Glue the Ballast

I had a train set like this when I was young.

The service was delayed until lunch was cleared away

and the people would arrive from a blue tobacco tin.

And, just like this morning, their grins all slipped to frowns

with a mis-stroke of a brush and the shades of

retro-fashion fixed by the colours in the box.

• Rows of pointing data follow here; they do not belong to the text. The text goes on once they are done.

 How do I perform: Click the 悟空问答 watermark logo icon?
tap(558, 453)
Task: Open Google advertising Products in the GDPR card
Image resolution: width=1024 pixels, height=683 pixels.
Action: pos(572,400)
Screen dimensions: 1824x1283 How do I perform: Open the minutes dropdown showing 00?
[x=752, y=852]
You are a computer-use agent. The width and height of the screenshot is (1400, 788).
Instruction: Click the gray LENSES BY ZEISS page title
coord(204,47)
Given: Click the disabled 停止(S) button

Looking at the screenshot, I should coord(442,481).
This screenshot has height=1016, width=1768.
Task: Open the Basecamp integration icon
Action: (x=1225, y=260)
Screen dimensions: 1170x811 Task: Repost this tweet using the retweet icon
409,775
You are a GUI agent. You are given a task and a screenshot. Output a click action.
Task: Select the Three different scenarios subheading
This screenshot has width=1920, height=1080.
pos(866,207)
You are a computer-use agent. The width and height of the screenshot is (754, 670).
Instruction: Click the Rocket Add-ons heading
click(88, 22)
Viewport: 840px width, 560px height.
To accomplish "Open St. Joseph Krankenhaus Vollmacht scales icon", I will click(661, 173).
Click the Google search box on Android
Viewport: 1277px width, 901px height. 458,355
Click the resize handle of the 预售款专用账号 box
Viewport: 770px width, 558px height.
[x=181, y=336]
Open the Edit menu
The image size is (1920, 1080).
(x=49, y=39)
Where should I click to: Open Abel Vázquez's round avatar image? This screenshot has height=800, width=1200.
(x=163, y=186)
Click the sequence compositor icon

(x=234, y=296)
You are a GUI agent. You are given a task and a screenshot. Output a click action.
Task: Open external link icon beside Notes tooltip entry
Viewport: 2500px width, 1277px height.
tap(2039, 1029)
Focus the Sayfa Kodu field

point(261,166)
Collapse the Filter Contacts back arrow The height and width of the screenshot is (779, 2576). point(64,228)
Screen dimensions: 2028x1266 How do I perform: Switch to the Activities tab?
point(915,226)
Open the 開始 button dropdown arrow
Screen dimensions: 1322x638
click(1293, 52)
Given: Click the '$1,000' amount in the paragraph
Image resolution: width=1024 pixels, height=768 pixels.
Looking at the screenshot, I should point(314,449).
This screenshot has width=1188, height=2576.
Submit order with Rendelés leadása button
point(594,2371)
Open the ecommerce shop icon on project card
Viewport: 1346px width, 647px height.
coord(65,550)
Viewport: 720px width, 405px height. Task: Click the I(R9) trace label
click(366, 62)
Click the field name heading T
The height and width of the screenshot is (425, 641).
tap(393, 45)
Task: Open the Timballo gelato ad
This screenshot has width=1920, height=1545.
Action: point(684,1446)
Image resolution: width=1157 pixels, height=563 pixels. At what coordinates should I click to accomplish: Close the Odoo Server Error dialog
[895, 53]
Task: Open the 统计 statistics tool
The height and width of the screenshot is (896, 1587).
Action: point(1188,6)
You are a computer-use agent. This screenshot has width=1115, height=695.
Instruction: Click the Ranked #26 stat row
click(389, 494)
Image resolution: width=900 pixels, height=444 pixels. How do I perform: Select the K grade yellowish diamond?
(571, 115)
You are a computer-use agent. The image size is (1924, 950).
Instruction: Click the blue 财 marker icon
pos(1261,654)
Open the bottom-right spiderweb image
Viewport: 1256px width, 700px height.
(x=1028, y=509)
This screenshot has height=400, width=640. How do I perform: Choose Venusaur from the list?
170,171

And when the train arrived, drumming on the rails

and shivering the platform, the little people tottered on their

untrimmed moulding spots, and turned and queued politely at the

jowls of each door and occasionally fell before the itching wheels

to cause a red derailment and halt the lapping line.

 

Autumn creatures came up trackside for

a hundred watts of cobweb sky

and spiders would be scuttled

around the cutting corners, fleet as urban foxes but

without the legs of cunning,

and the mice would nest in trucks and nibbled lichen hedges

and under shredded paper hills,

their droppings scaled to heaps of elephantine constipation

amid the dusty pastoral.

And, yes, the points often failed and the signals always stick

and the railhead on the climb

is quite adverse to normal running,

the light is always low and the speeds are suicidal,

controlled by other hands beyond the yellow line;

derailments occur as coaches spin the corner

but the risk of circuit failure was shrunken to a spark

along a stray billet of nail as again a powerful wrist

winds up the velocity to take the scene in seconds,

tying our horizon to the edges of the set,

streaking through the suburbs to the chatter of the ply

and bumping on the bogies until they come to rest.